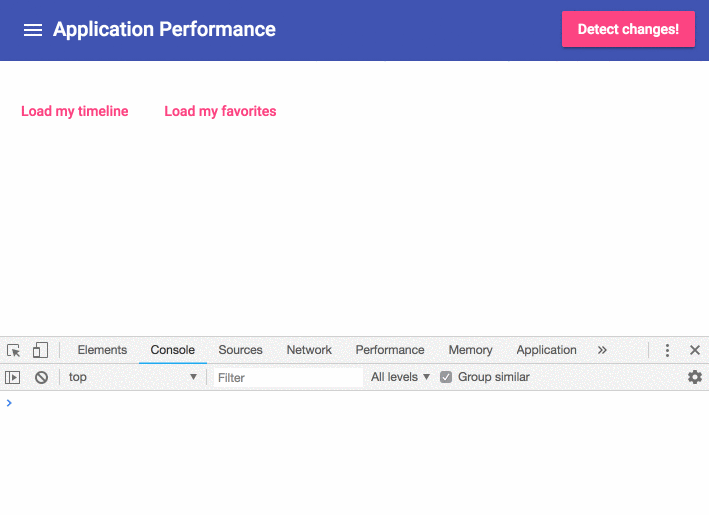The width and height of the screenshot is (709, 515).
Task: Show the console sidebar panel icon
Action: [13, 377]
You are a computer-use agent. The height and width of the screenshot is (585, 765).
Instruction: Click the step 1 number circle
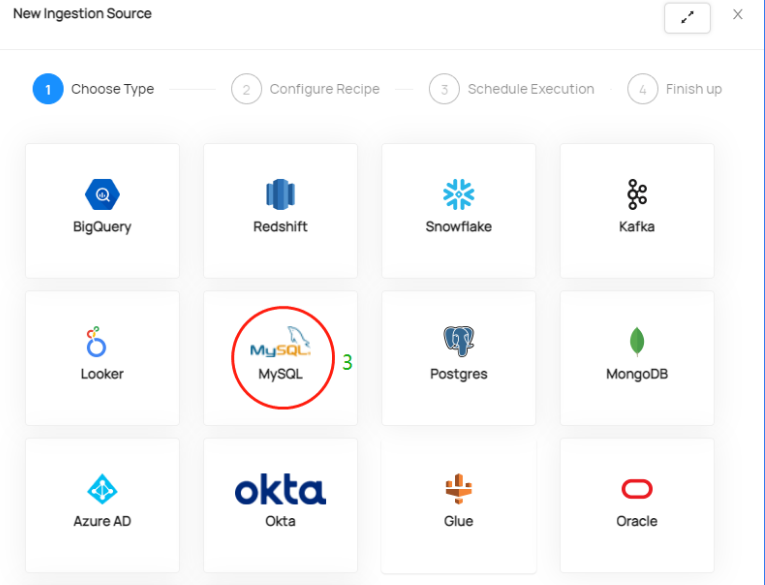[48, 89]
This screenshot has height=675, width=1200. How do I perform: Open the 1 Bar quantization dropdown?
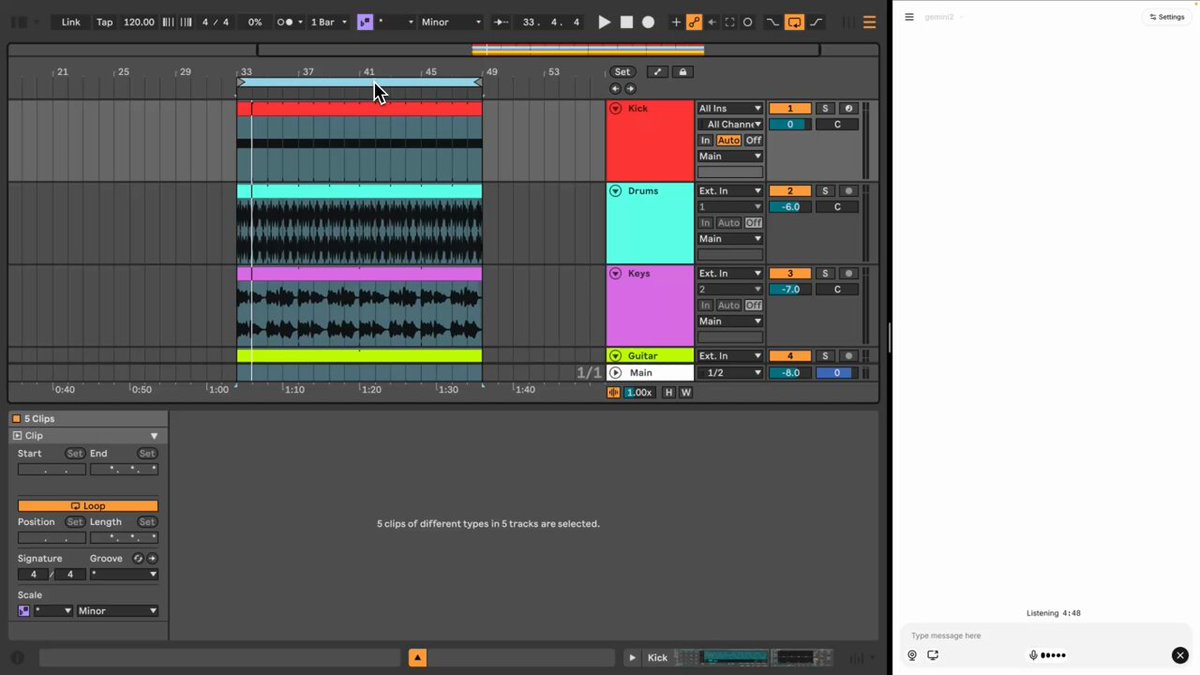pyautogui.click(x=328, y=22)
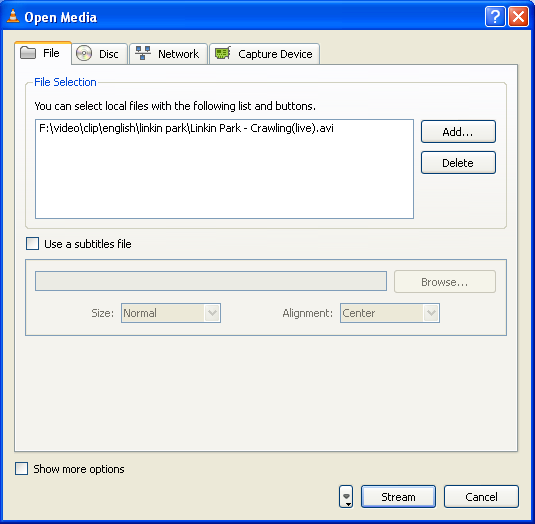This screenshot has width=535, height=524.
Task: Open the subtitle Alignment dropdown
Action: 390,313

**About this task**.
Exactly as written, give again every line from the one containing "This screenshot has height=675, width=1200." through the last line of the material, both included, with the pictures left out.

**Response to the task**.
This screenshot has height=675, width=1200. How do I perform: Open the 1 Bar quantization dropdown?
pyautogui.click(x=328, y=22)
This screenshot has width=535, height=524.
Task: Open the subtitle Alignment dropdown
Action: 390,313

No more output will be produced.